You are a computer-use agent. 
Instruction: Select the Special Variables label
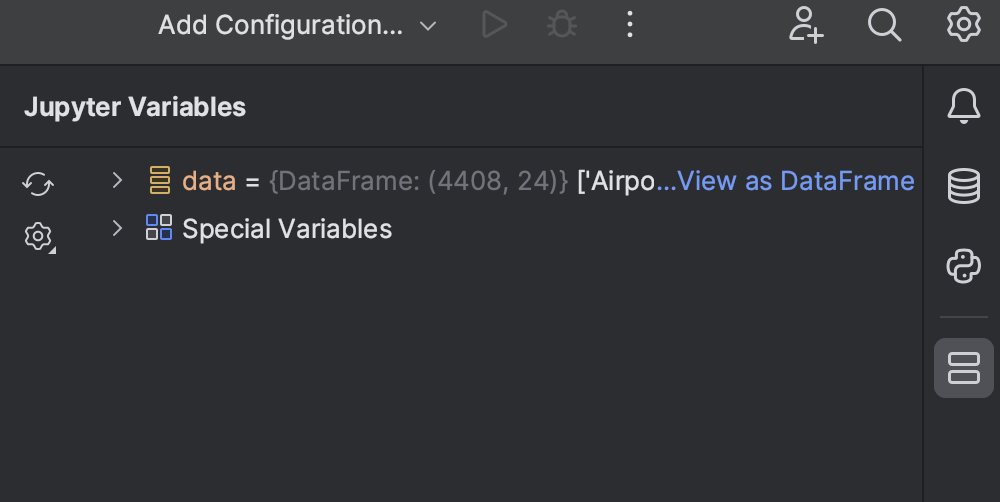[287, 229]
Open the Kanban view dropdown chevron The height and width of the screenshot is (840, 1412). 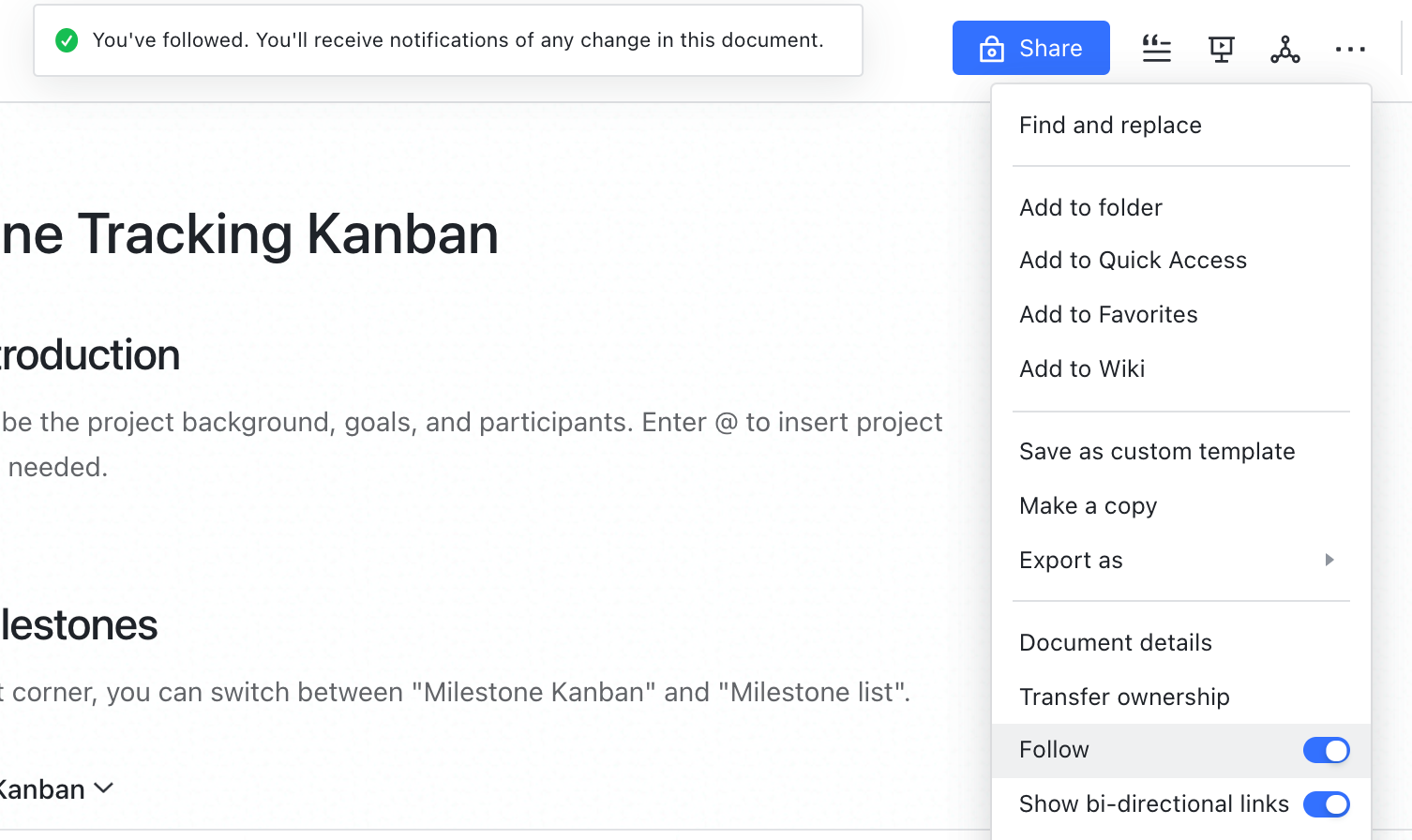click(104, 788)
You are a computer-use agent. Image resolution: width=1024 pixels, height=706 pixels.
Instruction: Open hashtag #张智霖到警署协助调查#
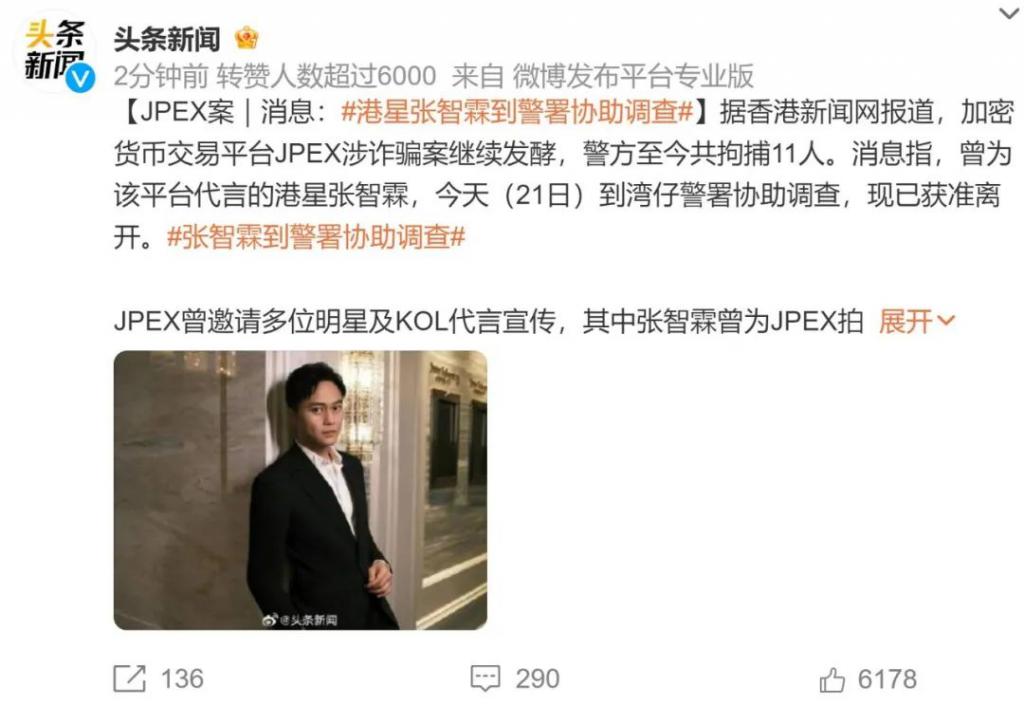tap(315, 236)
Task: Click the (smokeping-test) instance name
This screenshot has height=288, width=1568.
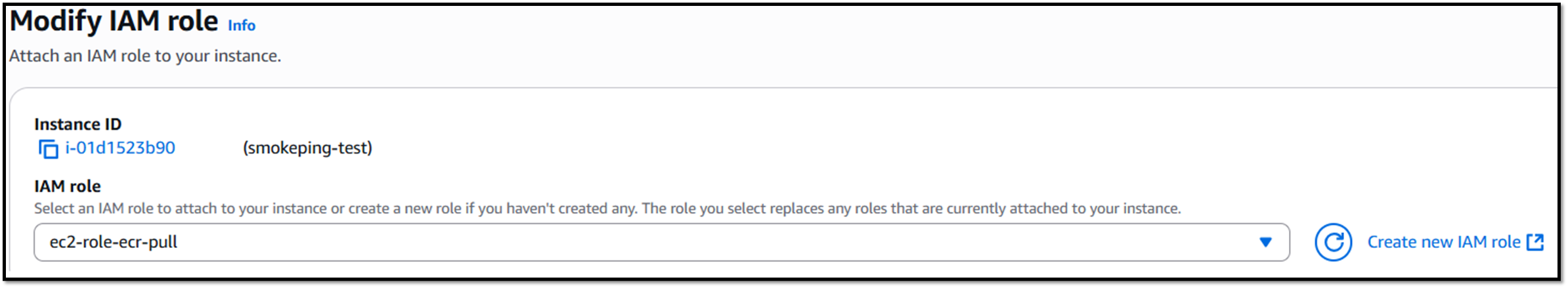Action: [x=307, y=148]
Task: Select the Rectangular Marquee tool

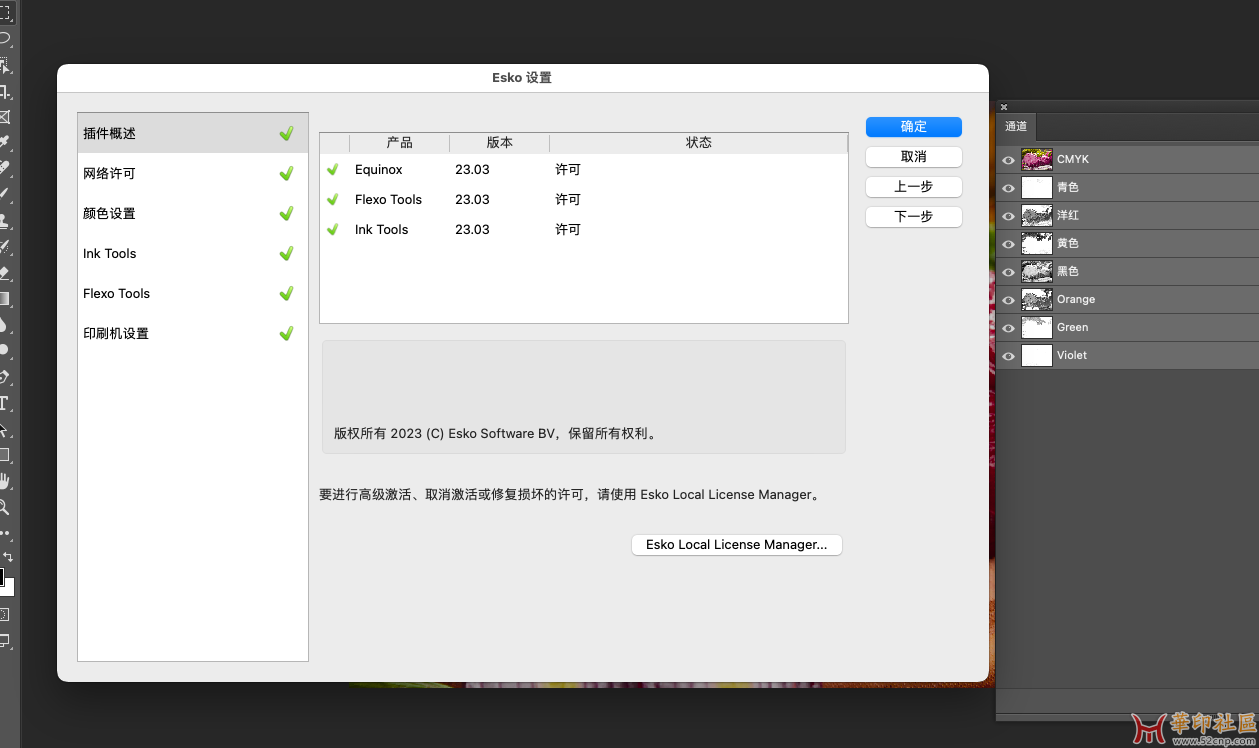Action: [x=4, y=13]
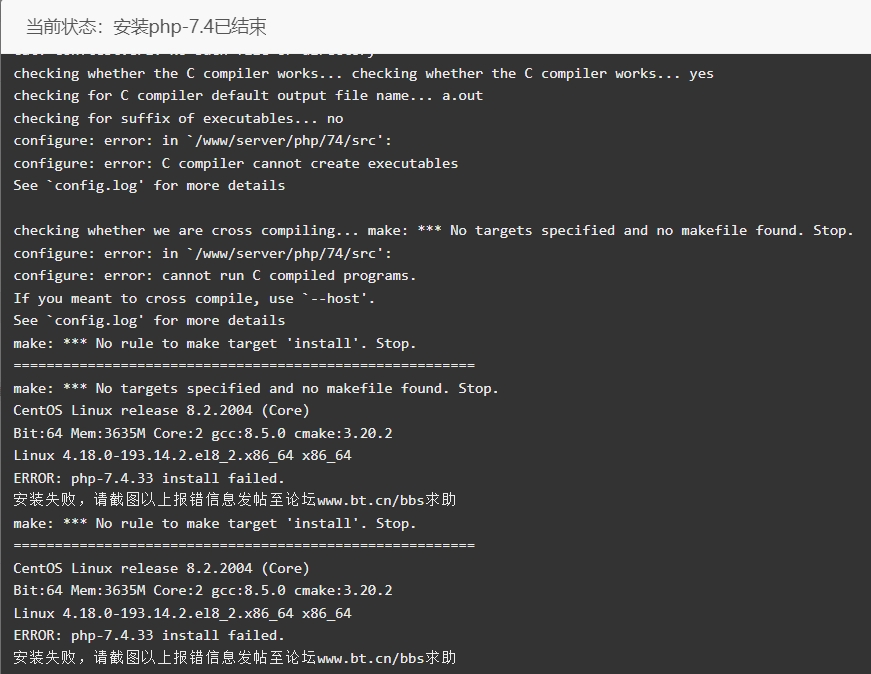The height and width of the screenshot is (674, 871).
Task: Click the C compiler cannot create executables error
Action: [x=236, y=163]
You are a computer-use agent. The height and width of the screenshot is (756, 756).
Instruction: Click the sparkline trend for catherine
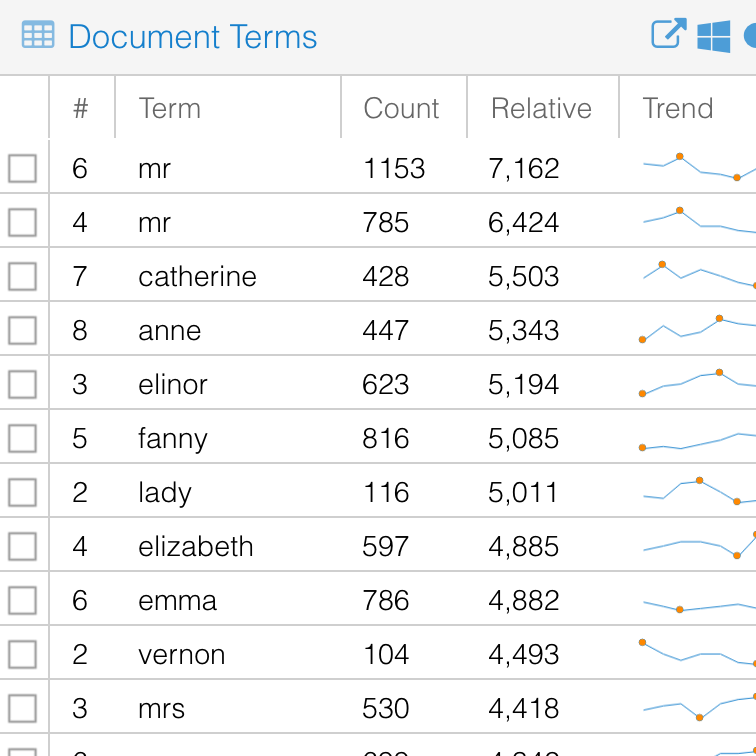point(698,275)
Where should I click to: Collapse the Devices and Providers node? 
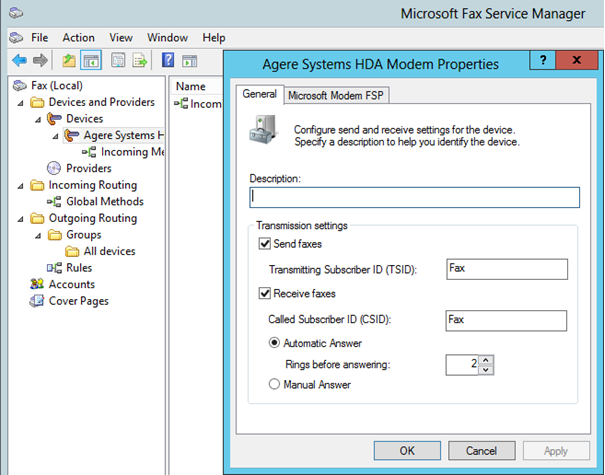click(22, 102)
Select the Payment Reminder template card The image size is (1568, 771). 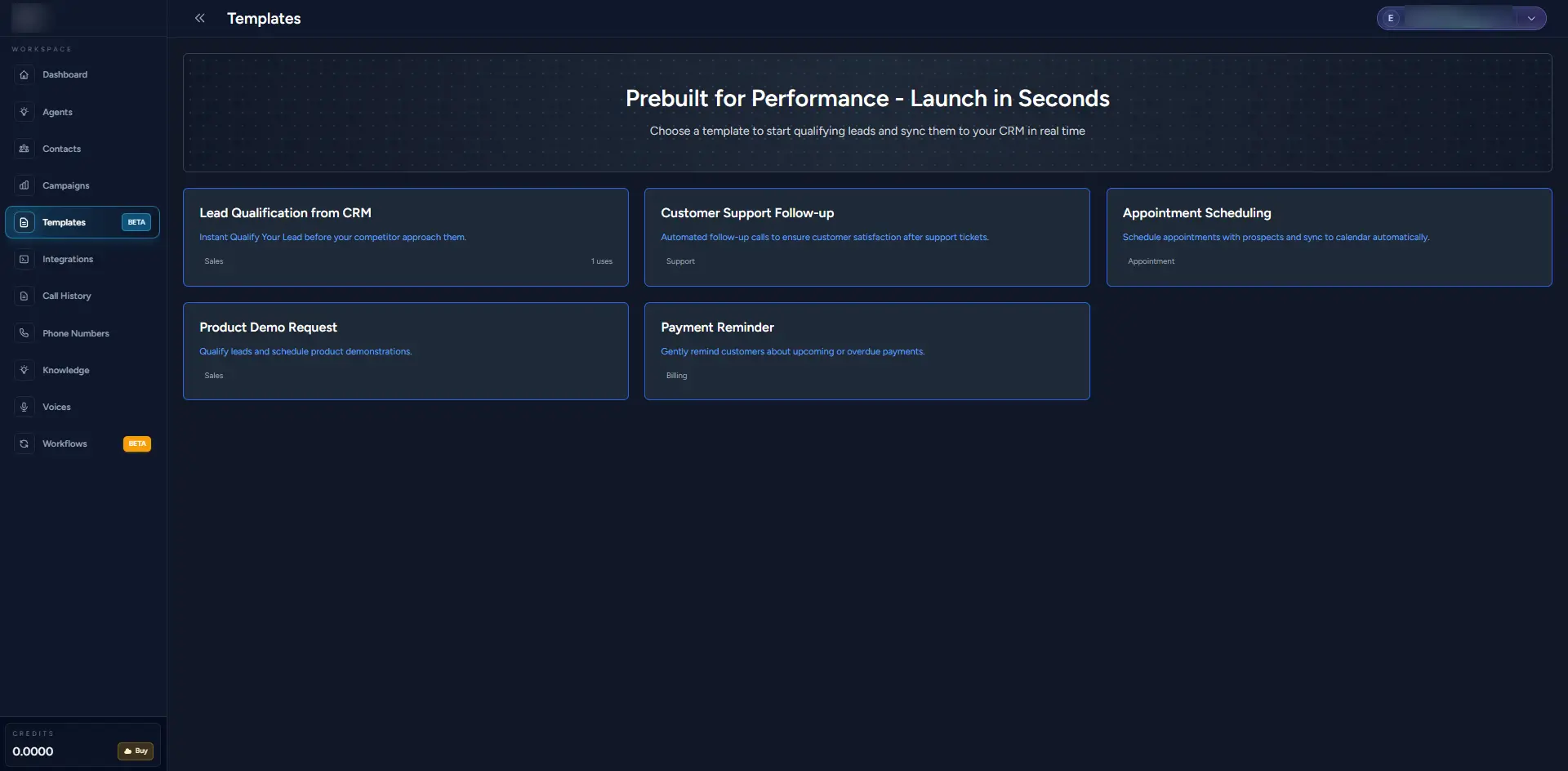(x=866, y=351)
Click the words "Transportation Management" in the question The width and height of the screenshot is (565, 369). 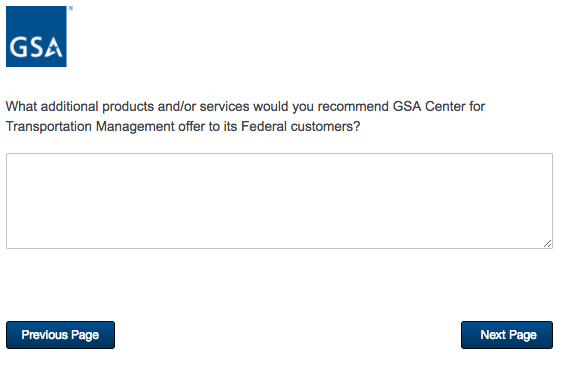[90, 126]

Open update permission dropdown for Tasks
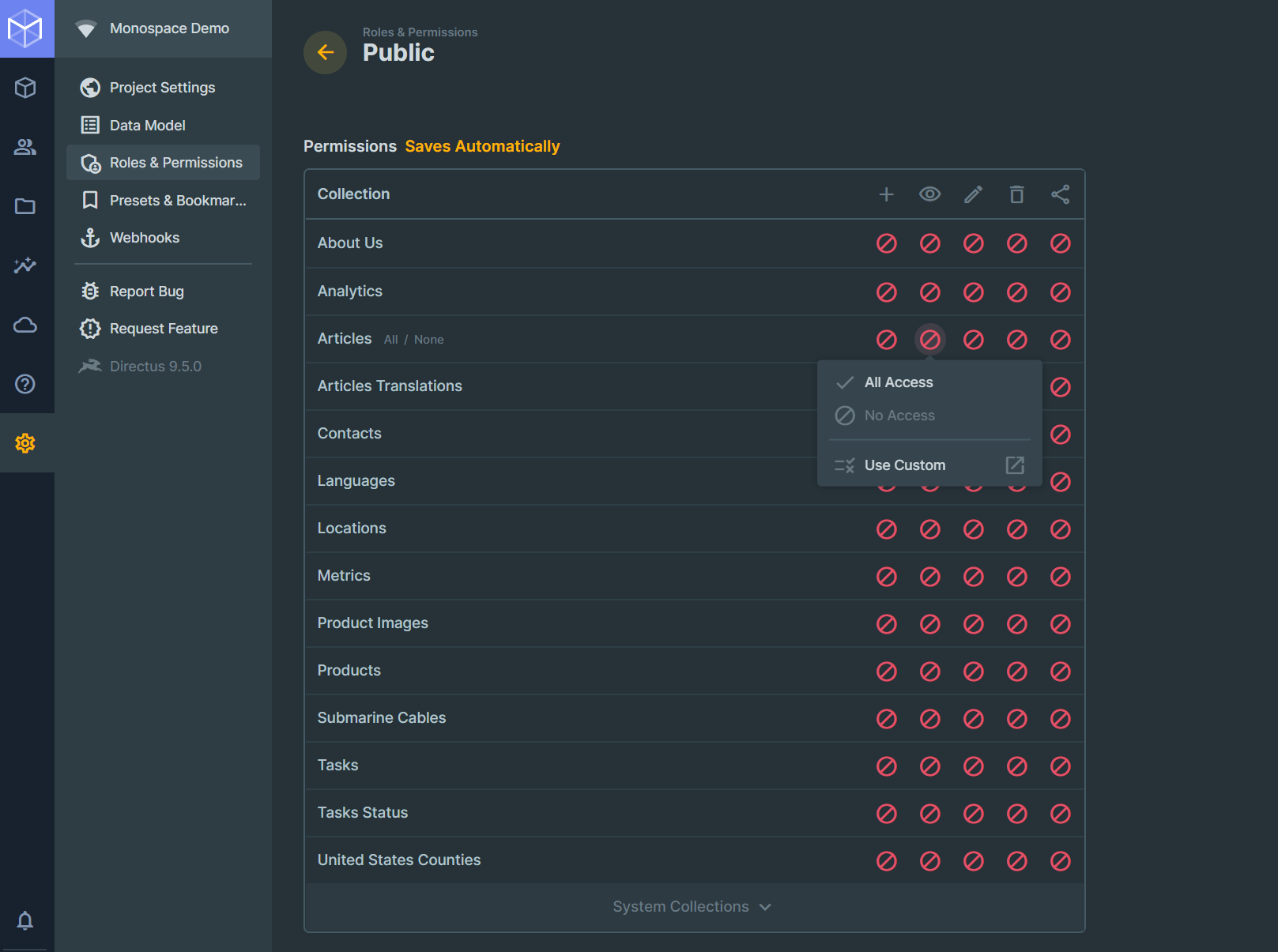974,766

The problem: Copy the lines from the line with "Task: Select the Rectangular Marquee tool" to the line with "point(698,275)", leaving out the pictures.

Output:
Task: Select the Rectangular Marquee tool

Action: [x=4, y=13]
The height and width of the screenshot is (674, 871).
Task: Click the C compiler cannot create executables error
Action: [x=236, y=163]
You are a computer-use agent. The height and width of the screenshot is (756, 756).
Instruction: Click the sparkline trend for catherine
point(698,275)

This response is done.